This article was published:

This entry is from the Australian Dictionary of Biography

William McCormack (1879-1947), miner, trade union organizer and premier, was born on 27 April 1879 at Purnam near St Lawrence, central Queensland, fourth of six children of Melbourne-born Patrick McCormack, carrier, and his Irish wife Mary, née Brennan. Educated at the local state school, McCormack worked on his parents' small grazing property before turning prospector in the Mount Morgan district. In 1904 he departed for the North Queensland base-metal fields and was engaged by the Stannary Hills Mines & Tramway Co. There he experienced the hardships of working underground for low wages in high temperatures and along poorly ventilated drives where safety regulations were virtually ignored.

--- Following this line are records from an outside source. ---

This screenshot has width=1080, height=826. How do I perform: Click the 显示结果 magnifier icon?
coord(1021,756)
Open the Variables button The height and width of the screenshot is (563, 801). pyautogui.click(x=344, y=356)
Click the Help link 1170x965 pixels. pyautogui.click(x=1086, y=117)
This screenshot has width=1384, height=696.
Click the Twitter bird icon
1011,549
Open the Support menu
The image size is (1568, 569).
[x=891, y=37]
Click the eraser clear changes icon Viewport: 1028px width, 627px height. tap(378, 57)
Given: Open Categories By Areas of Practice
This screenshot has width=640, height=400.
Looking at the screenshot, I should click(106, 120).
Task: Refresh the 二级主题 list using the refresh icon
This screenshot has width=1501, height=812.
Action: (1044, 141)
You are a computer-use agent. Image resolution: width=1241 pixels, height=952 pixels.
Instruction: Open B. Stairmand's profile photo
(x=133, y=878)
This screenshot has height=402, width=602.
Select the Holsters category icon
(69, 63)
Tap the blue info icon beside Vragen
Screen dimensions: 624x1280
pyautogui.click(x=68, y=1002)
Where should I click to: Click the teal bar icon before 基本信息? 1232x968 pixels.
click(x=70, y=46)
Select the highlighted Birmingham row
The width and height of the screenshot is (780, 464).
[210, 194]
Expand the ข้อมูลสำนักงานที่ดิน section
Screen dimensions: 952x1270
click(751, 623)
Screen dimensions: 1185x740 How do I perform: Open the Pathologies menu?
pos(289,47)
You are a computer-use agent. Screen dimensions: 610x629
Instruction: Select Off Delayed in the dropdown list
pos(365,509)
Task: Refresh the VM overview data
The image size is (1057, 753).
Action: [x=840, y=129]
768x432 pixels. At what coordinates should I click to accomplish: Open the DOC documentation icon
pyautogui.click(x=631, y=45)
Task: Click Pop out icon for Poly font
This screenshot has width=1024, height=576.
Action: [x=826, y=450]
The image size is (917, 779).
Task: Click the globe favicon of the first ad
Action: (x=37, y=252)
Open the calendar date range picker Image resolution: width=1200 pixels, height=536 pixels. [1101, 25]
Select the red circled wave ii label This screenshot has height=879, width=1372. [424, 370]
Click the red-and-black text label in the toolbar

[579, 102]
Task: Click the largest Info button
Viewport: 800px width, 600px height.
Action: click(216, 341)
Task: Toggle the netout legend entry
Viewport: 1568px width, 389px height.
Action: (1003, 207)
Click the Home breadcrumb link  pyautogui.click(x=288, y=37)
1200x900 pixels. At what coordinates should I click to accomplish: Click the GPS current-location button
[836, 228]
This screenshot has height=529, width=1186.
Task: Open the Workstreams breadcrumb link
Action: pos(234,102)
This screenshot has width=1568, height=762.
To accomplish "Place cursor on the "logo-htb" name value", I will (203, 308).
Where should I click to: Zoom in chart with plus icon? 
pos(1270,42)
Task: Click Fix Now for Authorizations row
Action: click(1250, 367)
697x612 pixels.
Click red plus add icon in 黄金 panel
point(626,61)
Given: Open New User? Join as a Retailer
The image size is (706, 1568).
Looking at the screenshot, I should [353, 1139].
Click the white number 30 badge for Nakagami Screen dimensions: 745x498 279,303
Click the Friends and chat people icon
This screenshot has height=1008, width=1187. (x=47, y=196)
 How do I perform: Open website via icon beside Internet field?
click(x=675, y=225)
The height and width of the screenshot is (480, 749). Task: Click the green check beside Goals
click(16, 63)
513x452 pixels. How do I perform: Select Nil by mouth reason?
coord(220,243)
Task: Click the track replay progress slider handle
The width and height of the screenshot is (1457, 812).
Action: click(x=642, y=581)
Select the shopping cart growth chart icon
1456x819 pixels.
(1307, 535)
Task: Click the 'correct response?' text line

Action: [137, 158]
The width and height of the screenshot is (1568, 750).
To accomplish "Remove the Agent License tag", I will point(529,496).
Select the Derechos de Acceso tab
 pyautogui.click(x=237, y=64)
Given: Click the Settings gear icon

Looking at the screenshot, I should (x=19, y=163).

In 1906 McCormack met a young Irvinebank miner E. G. (Ted) Theodore, who extolled the benefits of organization. Largely on their initiative members for the Amalgamated Workers' Association of North Queensland were recruited from September 1907. Six months later McCormack became inaugural vice-president. Local conditions augured well for the A.W.A.'s success: as managers had cut wages, many miners joined the union. By July McCormack was general secretary. With a successful conclusion to the Etheridge railway dispute in September, the A.W.A.'s penetration of non-mining occupations was almost as spectacular as its record for winning strikes in mining areas. Forced to leave Stannary Hills and find employment at Nymbool, McCormack was elected full-time secretary at the first A.W.A. conference at Chillagoe in February 1909; he was paid £200 a year after victimization by his employers. With Theodore aspiring to State parliament, McCormack increasingly shouldered the A.W.A.'s organizational responsibilities and championed amalgamation proposals to incorporate rural workers, miners, smelterers, sugar-workers, railway navvies and town labourers. He also steered the union towards political action 'to secure direct representation of Labour in Parliament'.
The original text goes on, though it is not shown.